MATERIAL FOR THE TASK:

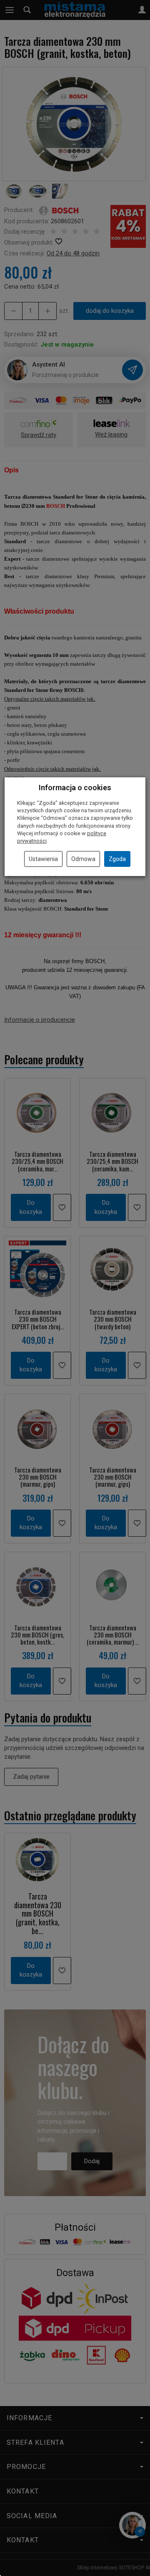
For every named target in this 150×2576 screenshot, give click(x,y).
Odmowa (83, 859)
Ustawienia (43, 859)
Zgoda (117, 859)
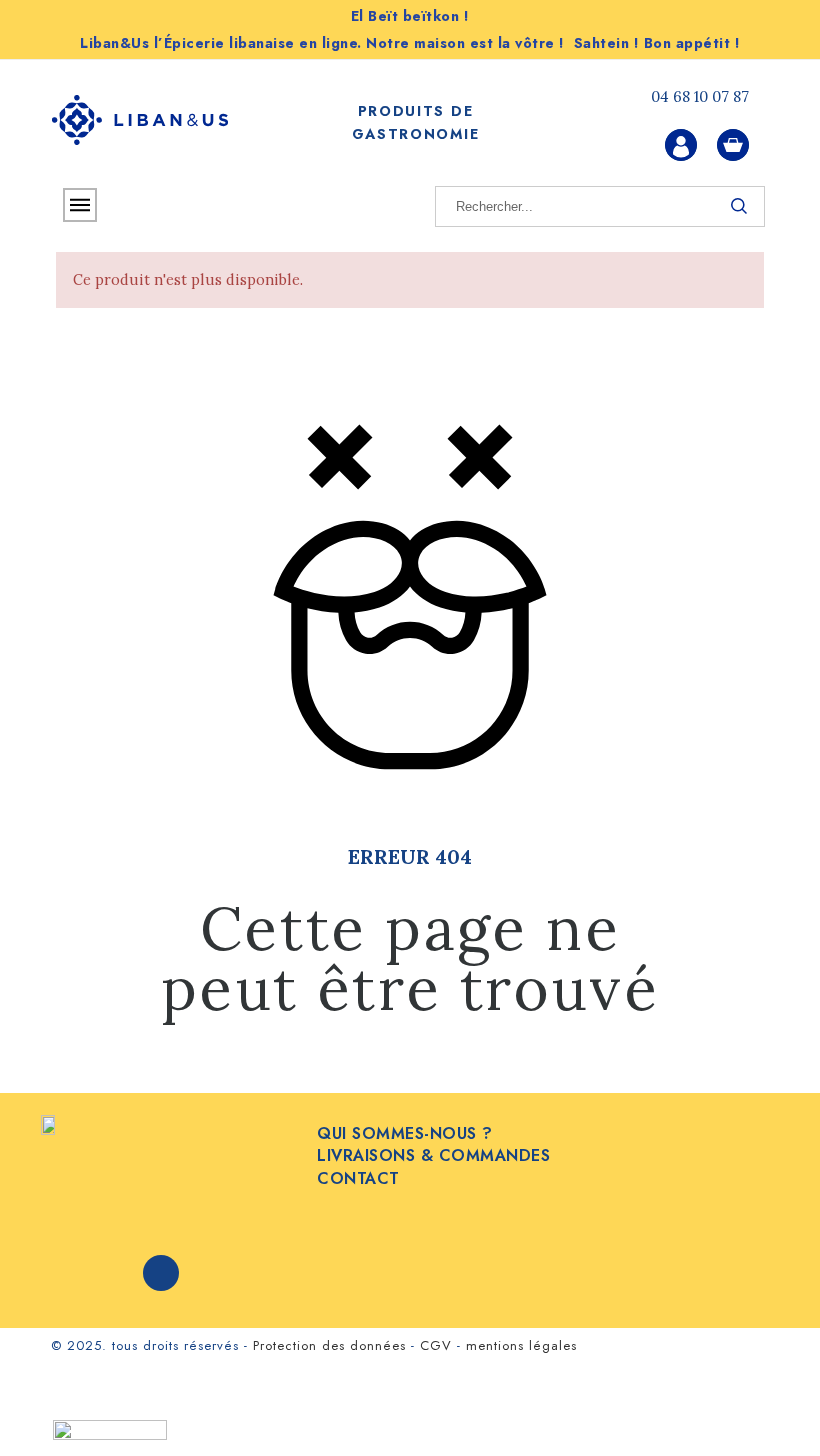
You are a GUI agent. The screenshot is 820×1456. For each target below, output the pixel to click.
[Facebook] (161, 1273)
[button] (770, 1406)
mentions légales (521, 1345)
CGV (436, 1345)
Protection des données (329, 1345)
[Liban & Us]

EXERCISE INSTRUCTIONS:
When a line in the listing has the word "click", return that line.

REPLY TO THE EXERCISE:
For every named target in this 150×2576 screenshot, give click(x,y).
You are a GUI agent. The screenshot is 820×1456. For each target below, output the pixel to click.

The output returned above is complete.